Erlendur apagó el casete. Se daba perfecta cuenta de que aquello era una grabación realizada en el transcurso de una sesión espiritista, y estaba seguro de que aquella voz suave pertenecía a la mujer que se había quitado la vida. Pero no sabía nada de aquello, aunque recordaba lo que le había dicho el marido sobre el padre de la difunta, que se había ahogado en el Þingvallavatn. Le resultaba algo extraño oír la voz de la mujer. Como si estuviera metiendo las narices en la vida privada de otras personas. Estuvo un buen rato inmóvil al lado del reproductor, hasta que la curiosidad fue más fuerte que la duda y volvió a ponerlo en marcha.

—Noto olor a tabaco —le oyó decir al médium—. ¿Fumaba tu padre?

—Sí. Muchísimo.

—Quiere que tengas cuidado.

—Gracias.

Un prolongado silencio siguió a las palabras de la mujer. Erlendur escuchó el silencio. Lo único que se oía era el zumbido del aparato. Y de pronto, el médium empezó a hablar otra vez, aunque ahora la voz se había transformado por completo: era oscura y áspera y ruda.

—Ten cuidado... ¡No sabes lo que estás haciendo!

Erlendur se sobresaltó al escuchar la perversidad de la voz. Entonces cambió en un instante, otra vez.

—¿Todo bien? —preguntó el médium.

—Creo que sí —dijo la mujer de voz suave—. ¿Qué era...?

La mujer titubeaba.

—¿Hubo algo que conocieras? —preguntó el médium.

—Sí.

—Bien, yo... ¿Por qué tengo tanto frío...? Me castañetean los dientes.

—Sonó otra voz...

—¿Otra?

—Sí, no era la tuya.

—¿Y qué dijo?

—Dijo que yo debía tener cuidado.

—No sé lo que era —dijo el médium—. No recuerdo nada...

—Me recordaba...

—¿Sí?

—Me recordaba a mi padre.

—El frío... no viene de allí. Este frío tan horrible que estoy sintiendo. Se relaciona directamente contigo. Hay algo peligroso en él. Algo de lo que tienes que protegerte.

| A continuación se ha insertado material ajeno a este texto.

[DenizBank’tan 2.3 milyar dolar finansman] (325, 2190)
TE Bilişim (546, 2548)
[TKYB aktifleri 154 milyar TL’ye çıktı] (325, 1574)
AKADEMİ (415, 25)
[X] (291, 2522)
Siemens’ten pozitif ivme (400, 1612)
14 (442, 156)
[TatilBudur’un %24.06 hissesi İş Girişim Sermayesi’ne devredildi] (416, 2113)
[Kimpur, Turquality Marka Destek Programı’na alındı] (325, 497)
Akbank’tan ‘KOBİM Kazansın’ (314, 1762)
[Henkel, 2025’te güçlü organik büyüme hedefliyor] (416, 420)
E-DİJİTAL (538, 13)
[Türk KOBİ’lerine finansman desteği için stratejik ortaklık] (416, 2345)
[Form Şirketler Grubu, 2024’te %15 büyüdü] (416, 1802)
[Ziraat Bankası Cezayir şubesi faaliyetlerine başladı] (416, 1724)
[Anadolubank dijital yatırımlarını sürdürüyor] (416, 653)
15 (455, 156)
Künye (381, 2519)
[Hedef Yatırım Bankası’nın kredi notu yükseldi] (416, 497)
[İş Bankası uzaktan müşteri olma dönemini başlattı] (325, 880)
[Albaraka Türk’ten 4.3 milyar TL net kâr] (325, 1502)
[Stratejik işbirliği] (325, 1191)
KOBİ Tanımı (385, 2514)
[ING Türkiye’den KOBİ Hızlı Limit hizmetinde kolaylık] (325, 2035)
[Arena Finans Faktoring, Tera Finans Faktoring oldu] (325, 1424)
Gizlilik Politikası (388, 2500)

Erlendur extendió el brazo hacia el reproductor y lo apagó. No se atrevía a seguir oyendo. Le parecía una falta de respeto. La grabación contenía cosas que le producían cargo de conciencia. Era como espiar por el ojo de una cerradura. Erlendur era incapaz ni por asomo de afrentar la memoria de aquella mujer escuchando a escondidas.